Significant yield costs could be quantified by the measurement of yield, healthy area duration (HAD) of the crop canopy and pre-anthesis radiation use efficiency (RUE). Lr37, a ‘defeated’ brown rust resistance gene, exhibited yield losses in the absence of disease in three genetic backgrounds. Lines containing three septoria resistance QTL did not exhibit significantly greater yield losses than lines containing a single QTL, suggesting that ‘stacking’ of septoria resistance QTL within a variety may not increase yield costs. Not all resistance genes or QTL tested exhibited deleterious yield effects. It should therefore be possible to prioritise resistance genes in breeding programmes by selecting high productivity in the presence and absence of disease. A significant decrease in stomatal conductance and yield was associated with several Lr brown rust resistance genes (inc.
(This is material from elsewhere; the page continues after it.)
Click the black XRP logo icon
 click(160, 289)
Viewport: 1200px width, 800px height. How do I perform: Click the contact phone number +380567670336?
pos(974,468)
Lr37) tested in the Thatcher background, in the presence or absence of pathogen challenge. In addition, metabolic analysis identified a number of Lr genes, including Lr37, as being associated with significant metabolic changes even in the absence of pathogen challenge. Detection of changes in host metabolism (from which changes in stomatal conductance may result in some cases) could prove a useful pre-breeding technique to screen for resistance genes which are at risk of exhibiting deleterious yield effects. There was indirect evidence from field trials suggesting that certain fungicides may ameliorate physiological costs of resistance responses, where spore germination is reduced.